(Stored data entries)
____

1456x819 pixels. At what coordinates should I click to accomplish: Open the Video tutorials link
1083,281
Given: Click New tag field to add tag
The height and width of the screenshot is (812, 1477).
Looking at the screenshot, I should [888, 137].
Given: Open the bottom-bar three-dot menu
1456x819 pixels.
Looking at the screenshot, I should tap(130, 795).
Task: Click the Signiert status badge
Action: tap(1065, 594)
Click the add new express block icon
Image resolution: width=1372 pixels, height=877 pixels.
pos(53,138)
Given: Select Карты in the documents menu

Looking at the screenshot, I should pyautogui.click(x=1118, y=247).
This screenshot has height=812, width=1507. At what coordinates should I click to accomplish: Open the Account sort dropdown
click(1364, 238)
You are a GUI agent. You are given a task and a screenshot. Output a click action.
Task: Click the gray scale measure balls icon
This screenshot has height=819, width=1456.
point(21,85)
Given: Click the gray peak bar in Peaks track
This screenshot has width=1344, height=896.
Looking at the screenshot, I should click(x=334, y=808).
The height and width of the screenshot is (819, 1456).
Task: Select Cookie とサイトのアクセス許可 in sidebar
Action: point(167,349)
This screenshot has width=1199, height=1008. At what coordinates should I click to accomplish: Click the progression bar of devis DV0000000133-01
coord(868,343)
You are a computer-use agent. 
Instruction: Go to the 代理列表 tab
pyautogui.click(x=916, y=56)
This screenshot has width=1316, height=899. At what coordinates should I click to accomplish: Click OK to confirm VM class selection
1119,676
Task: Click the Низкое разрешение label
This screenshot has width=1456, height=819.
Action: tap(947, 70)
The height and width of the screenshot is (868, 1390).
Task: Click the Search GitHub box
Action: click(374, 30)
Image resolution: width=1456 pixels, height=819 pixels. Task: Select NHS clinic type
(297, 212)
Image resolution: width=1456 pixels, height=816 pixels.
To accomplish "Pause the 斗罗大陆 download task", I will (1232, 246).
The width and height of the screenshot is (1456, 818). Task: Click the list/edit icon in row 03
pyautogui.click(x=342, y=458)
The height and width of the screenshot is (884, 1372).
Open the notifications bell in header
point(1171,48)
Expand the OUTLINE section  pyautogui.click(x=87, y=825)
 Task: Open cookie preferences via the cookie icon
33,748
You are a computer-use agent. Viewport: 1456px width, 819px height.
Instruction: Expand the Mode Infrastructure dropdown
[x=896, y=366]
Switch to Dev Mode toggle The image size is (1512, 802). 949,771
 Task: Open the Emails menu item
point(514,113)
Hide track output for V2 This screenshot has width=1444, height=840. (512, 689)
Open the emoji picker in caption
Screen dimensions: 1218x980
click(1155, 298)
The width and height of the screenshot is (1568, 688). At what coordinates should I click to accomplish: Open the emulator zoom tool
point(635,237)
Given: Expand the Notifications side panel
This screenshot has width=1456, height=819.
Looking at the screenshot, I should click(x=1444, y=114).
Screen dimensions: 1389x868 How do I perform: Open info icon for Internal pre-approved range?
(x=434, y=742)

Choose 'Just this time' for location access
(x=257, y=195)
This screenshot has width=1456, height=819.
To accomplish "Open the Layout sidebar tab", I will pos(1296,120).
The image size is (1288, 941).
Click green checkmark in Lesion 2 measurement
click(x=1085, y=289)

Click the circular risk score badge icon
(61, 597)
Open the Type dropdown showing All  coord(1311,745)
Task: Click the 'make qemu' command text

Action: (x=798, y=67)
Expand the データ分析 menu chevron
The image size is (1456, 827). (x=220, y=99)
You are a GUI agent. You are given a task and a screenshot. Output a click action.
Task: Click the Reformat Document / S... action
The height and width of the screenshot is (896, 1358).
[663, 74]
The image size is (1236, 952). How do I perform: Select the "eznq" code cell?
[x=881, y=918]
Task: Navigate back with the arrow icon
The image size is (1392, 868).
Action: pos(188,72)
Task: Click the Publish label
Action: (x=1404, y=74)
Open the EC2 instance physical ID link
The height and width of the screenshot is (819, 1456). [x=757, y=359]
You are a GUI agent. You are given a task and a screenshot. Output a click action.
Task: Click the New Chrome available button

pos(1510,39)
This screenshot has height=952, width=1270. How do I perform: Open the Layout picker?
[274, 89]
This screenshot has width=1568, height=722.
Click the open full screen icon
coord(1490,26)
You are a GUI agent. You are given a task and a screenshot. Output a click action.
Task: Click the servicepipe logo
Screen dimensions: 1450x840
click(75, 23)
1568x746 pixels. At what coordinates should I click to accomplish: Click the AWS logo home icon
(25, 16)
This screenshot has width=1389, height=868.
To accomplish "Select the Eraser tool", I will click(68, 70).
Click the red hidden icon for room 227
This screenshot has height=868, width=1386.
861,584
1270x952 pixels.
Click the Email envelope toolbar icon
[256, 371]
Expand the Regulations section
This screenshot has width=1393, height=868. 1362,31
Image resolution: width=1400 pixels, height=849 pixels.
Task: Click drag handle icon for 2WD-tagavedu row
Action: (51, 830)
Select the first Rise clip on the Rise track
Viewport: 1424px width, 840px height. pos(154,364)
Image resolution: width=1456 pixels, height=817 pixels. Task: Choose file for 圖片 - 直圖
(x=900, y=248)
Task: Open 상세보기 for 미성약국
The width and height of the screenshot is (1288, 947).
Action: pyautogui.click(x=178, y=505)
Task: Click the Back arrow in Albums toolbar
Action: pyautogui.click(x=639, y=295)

____

Task directions: Lines from the one containing "Image resolution: width=1456 pixels, height=817" to the end of the data are to be printed exactly, including the first and last.

Answer to the exercise:
Image resolution: width=1456 pixels, height=817 pixels. Task: Choose file for 圖片 - 直圖
(x=900, y=248)
Task: Open 상세보기 for 미성약국
The width and height of the screenshot is (1288, 947).
Action: pyautogui.click(x=178, y=505)
Task: Click the Back arrow in Albums toolbar
Action: pyautogui.click(x=639, y=295)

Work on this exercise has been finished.